Po „Pokłosiu” Pasikowski bierze się za biografię Kuklińskiego. Co z tego może wyjść?

Pisaliśmy kilkanaście dni temu na wNas.pl, że Władysław Pasikowski realizuje film o pułkowniku Ryszardzie Kuklińskim. Film Pasikowskiego będzie opowieścią o kulisach współpracy Kuklińskiego z CIA, a także brawurowej ucieczce z Polski. Amerykańskim agentom udało się wywieźć go wraz z rodziną ukrytych w samochodzie przewożącym pocztę dyplomatyczną. Produkcję kwotą 3 mln 200 tys. zł dofinansował Polski Instytut Sztuki Filmowej. Scenariusz powstał na podstawie nieznanych dotąd materiałów z archiwów IPN, dokumentów operacyjnych CIA oraz relacji żyjących świadków historii m. in. Davida Fordena – oficera prowadzącego pułkownika Kuklińskiego ze strony CIA. Autorem scenariusza filmu jest Władysław Pasikowski. Filmowy Kukliński będzie miał twarz Marcina Dorocińskiego. Większość zdjęć do "Jacka Stronga" realizowanych będzie w Polsce, ale na kilka ekipa przeniesie się również do USA, by sfilmować w Waszyngtonie sceny rozgrywające się już po ucieczce Kuklińskiego na Zachód.

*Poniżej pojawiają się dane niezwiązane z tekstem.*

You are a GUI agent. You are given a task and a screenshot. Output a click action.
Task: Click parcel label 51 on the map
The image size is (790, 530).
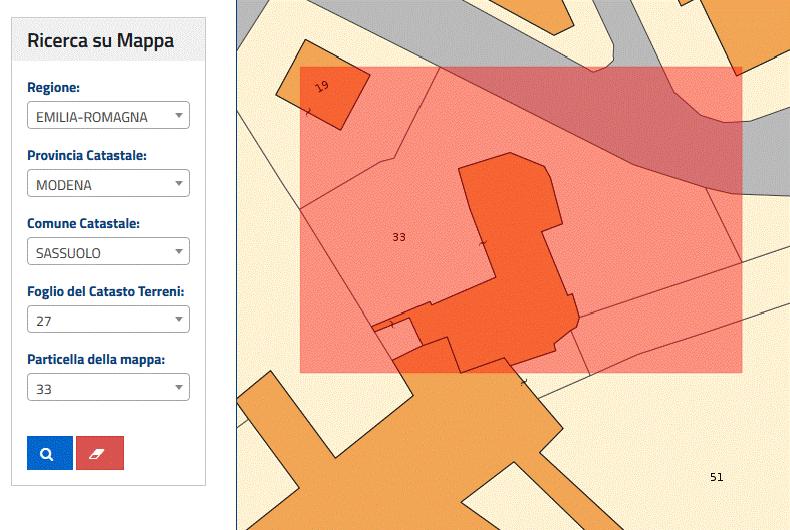(x=716, y=477)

Postać generała Kuklińskiego do dziś budzi emocje. Postkomuniści i zacietrzewieni neobolszewizmem Polacy nazywają go zdrajcą. Antykomunistyczna prawica uważa pułkownika za bohatera. Film o jego życiu powinien powstać już dawno. Niestety polska kinematografia dopiero budzi się z zapaści, i jej przedstawiciele powoli zaczynają podejmować drażniące tematy. Z tego względu film o Kuklińskim musi cieszyć. Również powierzenie głównej roli Marcinowi Dorocińskiemu, który pokazał się z doskonałej strony w „Róży” czy „Obławie” optymistycznie nastraja do produkcji. Niestety pojawiają się pewne „ale”. Władysław Pasikowski wydawał się do niedawna być jednym z najlepszych kandydatów do roli reżysera takiego obrazu. Mimo kompromitującej wpadki z „Reichem” czy zinfantylizowaniem historii pokazanej w „Operacji Samun” Pasikowski nadaje się do sensacyjnego filmu o najważniejszym polskim szpiegu jak niewielu twórców w Polsce. Dziś Pasikowski jest jednak innym reżyserem, niż Pasikowski sprzed dekady. Wiele w jego twórczości zmieniło „Pokłosie”.

Można więc zadać sobie pytanie- w którą stronę pójdzie reżyser w obrazie „Jack Strong”? Czy skupi się na pokazaniu dramatycznych losów polskiego żołnierza, który zdradził „Imperium Zła” przez pryzmat sensacyjnego kina? Czy może pokaże w poważniejszy sposób twarz człowieka, który zrozumiał, że stoi po niewłaściwej stronie zimnowojennego świata, i musi zaryzykować życie swoich bliskich by ratować Polskę? Czy Pasikowski pójdzie drogą Alfreda Hitchcocka, który w atrakcyjny sposób opowiedział o zimnowojennym świecie w „Żelaznej kurtynie”, czy może zrobi on film podszyty publicystyką jak lewicowiec Oliver Stone? To ostanie wyjście chyba byłoby najgorszym z możliwych wyborów.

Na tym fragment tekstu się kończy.